- TEXTO:

——

Memorias

Violeta Gómez Robledo, "la Monrolla", cigarrera de Cimadevilla: "Nunca hubo gente que se portara tan bien con el barrio como las fulanas, fue la mejor época"

"Rambal era entrañable, otros no lo trataban porque si ‘era lo que era’; él nació así y era de las mejores personas que conocí"

Violeta Gómez Robledo, en Cimadevilla, junto a la estatua de Rambal.

Violeta Gómez Robledo, en Cimadevilla, junto a la estatua de Rambal. / Juan Plaza

Violeta Gómez Robledo, "La Monrolla" (Gijón, 25-11-1940), lleva toda su vida en el barrio de Cimadevilla, donde trabajó como cigarrera en la Fábrica de Tabacos de Gijón.

——

- EXTRACTO DE DATOS:
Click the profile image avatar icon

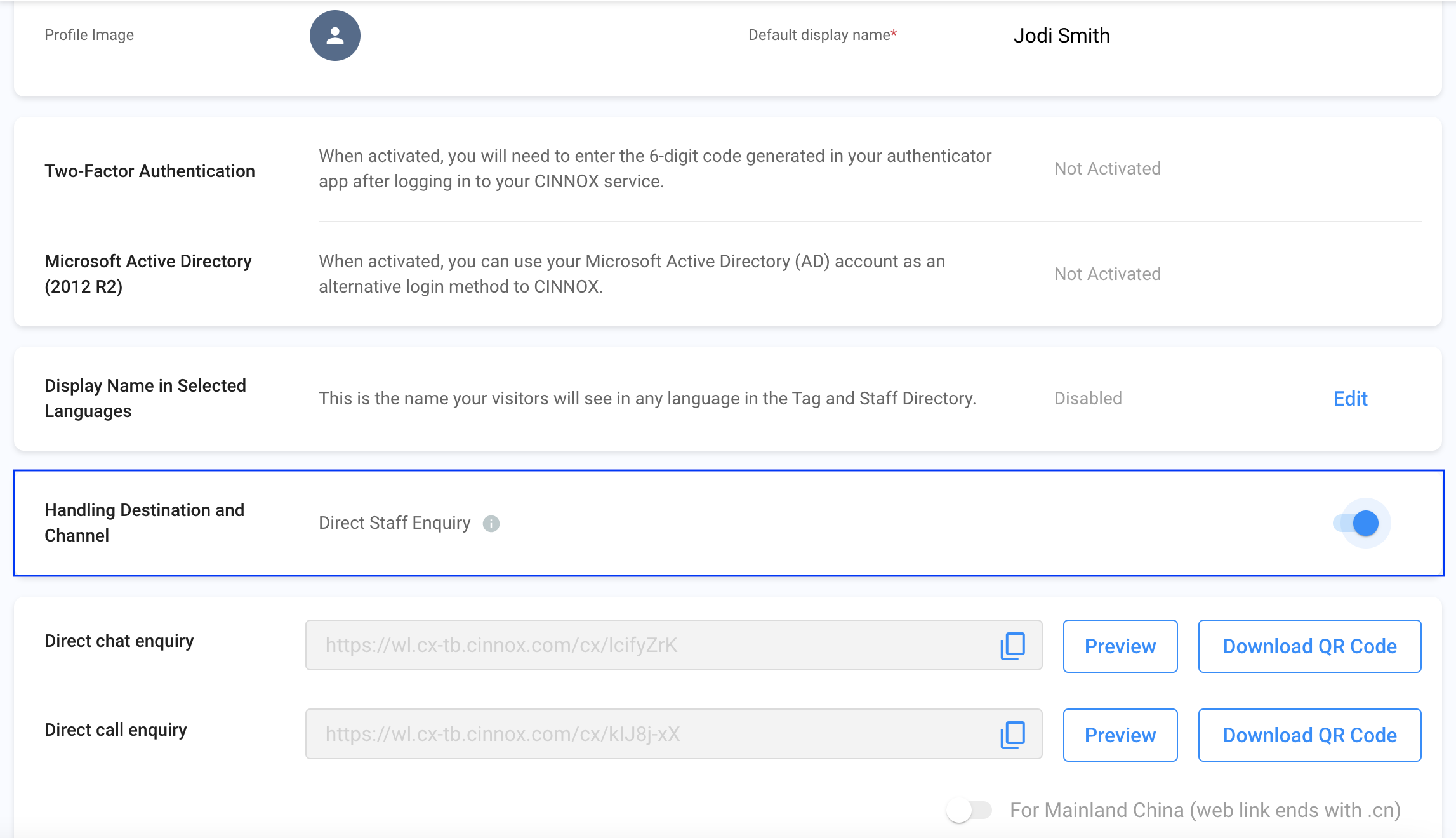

——

- INSTRUCCIÓN ESCRITA:
Prosigue el texto sobre Violeta Gómez Robledo y su vida en Cimadevilla a partir de su última oración.

- RESPUESTA A CONTINUACIÓN:
El mote. "En Cimadevilla casi todos tenemos un mote. La Monrolla ya era el de mi madre, de mi abuela, de mi bisabuela... Yo nací en La Gota de Leche. Soy la pequeña de cinco hermanos y siempre viví en Cimadevilla. Uno de mis hermanos, Isidrín, al probe llevolo Dios muy pronto, porque diole meningitis y no había casi penicilina de aquella. Pasé mis primeros años en la calle Las Cruces, en una casa en la cinco familias compartíamos un baño. Mi padre, Ildefonso, tenía una lancha que se llamaba ‘La Nuestra’ y un bote que se llamaba ‘Isidro’ con los que se dedicaba a la pesca y mi madre, Octavia, vendía sardinas por la calle. Las lanchas de aquella estaban en el Muelle. Iban a pescar y cuando volvían por la noche, los fíos íbamos a buscarlos para despescar, que es sacar las sardinas que se quedaban enganchadas a la red. Como lo hacíamos rápido, a veces hacíamos agujeros en la red. Las redes iban a secar al Cerro de Santa Catalina y mi padre me enseñó a coserlas, cuando eran agujerinos pequeños por no pagar a las rederas del Muelle".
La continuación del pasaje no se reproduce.